EXTRAIT À LIRE:
* * * *
Homme de télévision ayant collaboré avec des metteurs en scène renommés comme Robert Enrico ou encore Jean-Louis Roy, le franco-suisse Pierre Koralnik s'attèle à la réalisation d'Anna en 1966, suite à une demande de l'ORTF qui souhaite ouvrir ses programmes à un public plus jeune.
Issu d'un petit groupe d'artistes expérimentateurs où s'expriment également Jacques Rozier et Jean-Christophe Averty (ce dernier étant à l'époque le réalisateur de divers scopitones -ancêtres des vidéoclips- pour les Beatles et France Gall), Koralnik s'adjoint les services de Jean-Loup Dabadie pour composer un scénario à quatre mains qui s'inspire fortement du phénomène Swinging London pour la forme et du sublime Laura d'Otto Preminger pour le fond.
* * * *
INFORMATIONS:
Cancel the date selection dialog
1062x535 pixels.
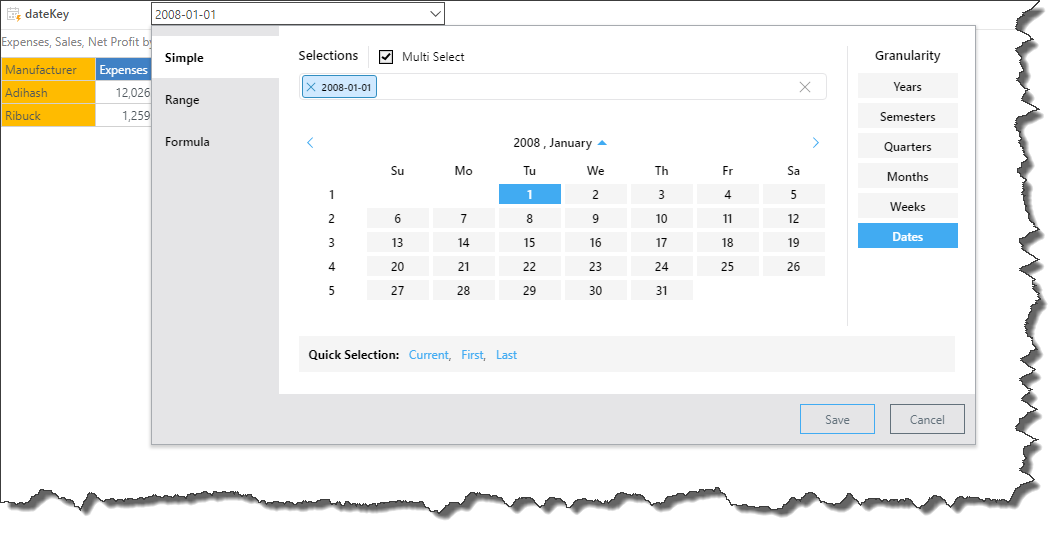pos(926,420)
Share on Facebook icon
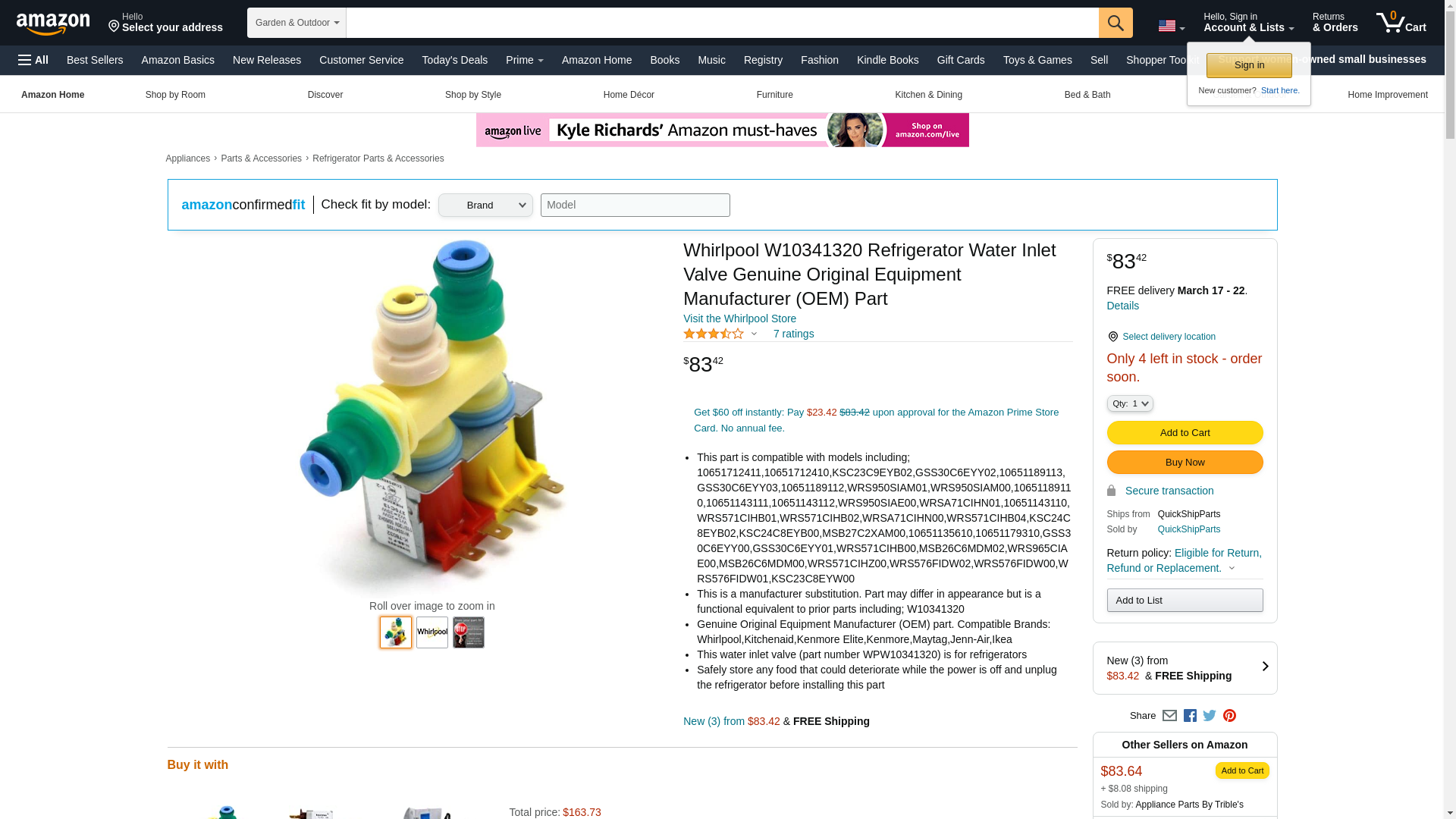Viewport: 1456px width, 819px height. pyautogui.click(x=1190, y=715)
* * * *
TÂCHES À RÉALISER:
1) D'après le texte sur la réalisation d'Anna, quel organisme a demandé à Pierre Koralnik de réaliser Anna ?
2) Poursuivez le texte sur la réalisation d'Anna après sa dernière phrase.

RÉSULTATS:
1) L'ORTF.

2)
Narrant l'étrange histoire d'un directeur d'agence de publicités tombant follement amoureux d'une jeune femme photographiée à son insu, Anna est avant tout un hymne poétique dédié à la beauté de la comédienne Anna Karina, égérie de la Nouvelle Vague et ex-compagne de Jean-Luc Godard. Magnifiée et littéralement fétichisée par la caméra de Willy Kurant, la comédienne danoise offre naturellement son prénom au projet qui devient le tout premier téléfilm français à être produit en couleur.
Ami de Koralnik, le musicien Serge Gainsbourg propose un ou deux thèmes mélodiques au cinéaste qui, selon lui, s'accorderaient à merveille pour représenter l'image allégorique du personnage principal féminin. "Si tu veux travailler sur Anna, tu écris tout : paroles et musique ! C'est ça ou rien !" lui rétorque alors le réalisateur. Un défi amplement relevé avec une B.O avant-gardiste qui préfigure le talk over et même le rap sur certains aspects (jetez une oreille attentive sur le titre C'est La Cristallisation Comme Dit Stendhal) et qui contraste surtout avec la variété d'alors où des personnalités telles qu'Adamo, Sheila ou encore Alain Barrière trustent habituellement les sommets des hit-parades, ancêtres des charts actuels.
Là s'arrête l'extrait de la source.